Bloom made the allegations about the Tropicana in a counterclaim he filed Thursday in
a lawsuit filed against him Aug. 4 in Clark County District Court.
That suit was filed by lenders Vion Operations LLC and Strategic Funding Source Inc. claiming that before his departure from Murder Inc. about July 1, Bloom had looted the company of more than $1 million and that he had misstated the financial condition and prospects for the company in part by submitting inflated visitation projections.
That lawsuit was on top of six lawsuits filed earlier by investors and creditors against Bloom and his companies since 2010, generally alleging bills had gone unpaid or investment agreements weren’t honored.
Besides attacking the Tropicana, Bloom attorneys charged in Thursday’s counterclaim that Vion Operations LLC, Strategic Funding Source Inc., Strategic Capital Management LLC and two individuals, Louis Ventre and Andrew Reiser, have been scheming against Bloom.
In what has evolved into a lengthy and convoluted he-said, she-said story, the counterclaim alleges these firms and individuals are working to deprive Bloom of his ownership stake in the company and plan to wipe out the positions of Bloom and other investors with a bankruptcy filing.
Ventre worked with Bloom to develop the experience and, following Bloom’s departure, has been one of the executives running the experience.
Reiser was involved in a deal in February in which Ventre sold $4 million of Murder Inc.’s future credit card receivables in a factoring transaction, the counterclaim says.
The price was $3.1 million and the buyer was Reiser, one of the Strategic companies and Vion, the counterclaim says.
This was part of $16.5 million procured for development of the Mob Experience, of which Bloom takes credit for $9.5 million and says Ventre was responsible for the other $7 million, the counterclaim says.
“Vion and Strategic filed a frivolous lawsuit (Aug. 4) as part of what appears to be their premeditated scheme, through a preexisting and secret relationship between Reiser and Ventre, to pilfer the Mob Experience and defraud me of my equity as well as each and every one of the company’s secured note holders,” Bloom said in a statement.

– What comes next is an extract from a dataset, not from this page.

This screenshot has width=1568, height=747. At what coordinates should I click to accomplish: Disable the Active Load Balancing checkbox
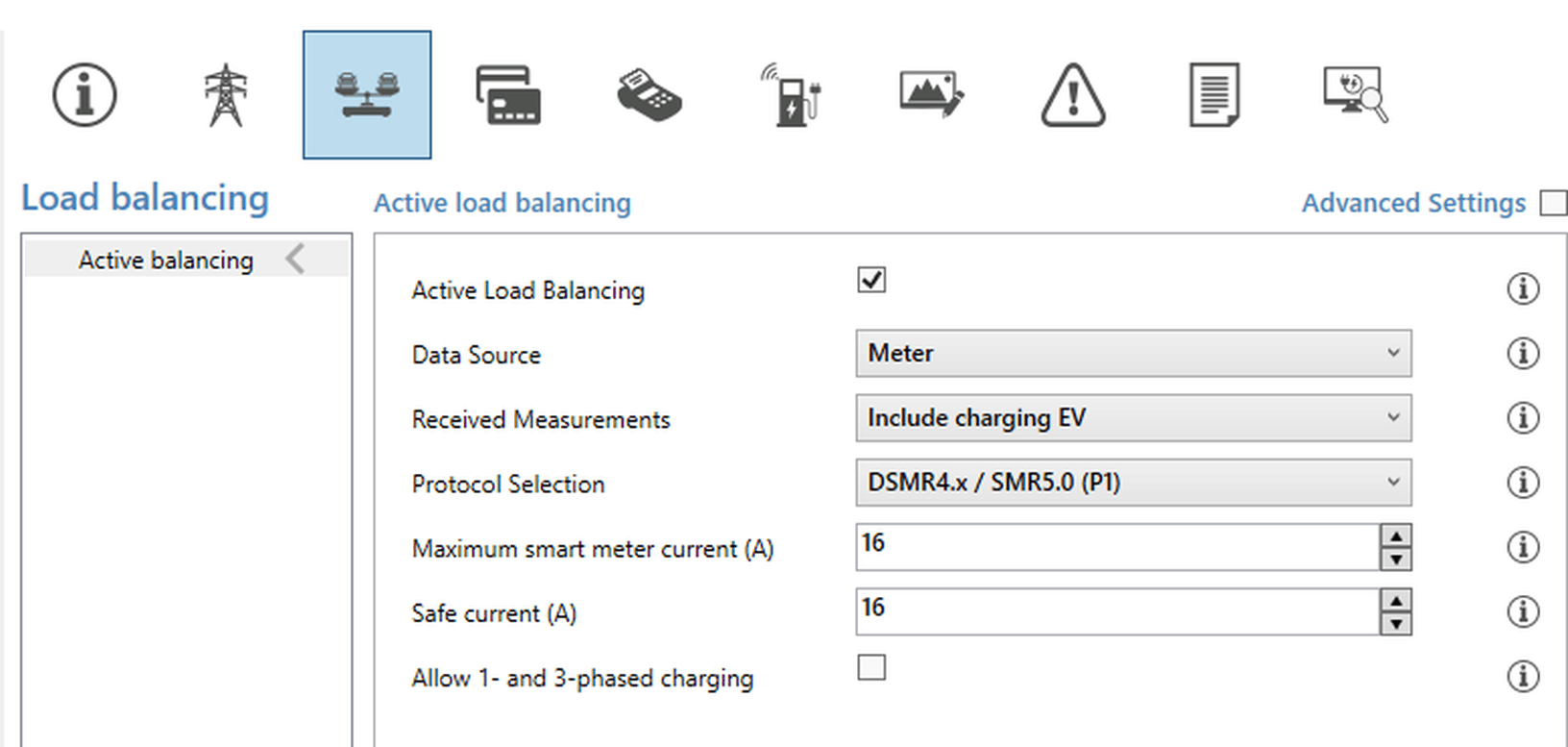pyautogui.click(x=871, y=281)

“As owner of the Las Vegas Mob Experience, I offered my own equity interest to help the company raise capital to succeed and placed this escrow in trust to accomplish this goal. It’s a frivolous allegation that I somehow looted my own company or conducted fraud by way of misrepresenting attendance numbers provided by third-party experts as a forecast several months prior to opening,” Bloom said Thursday.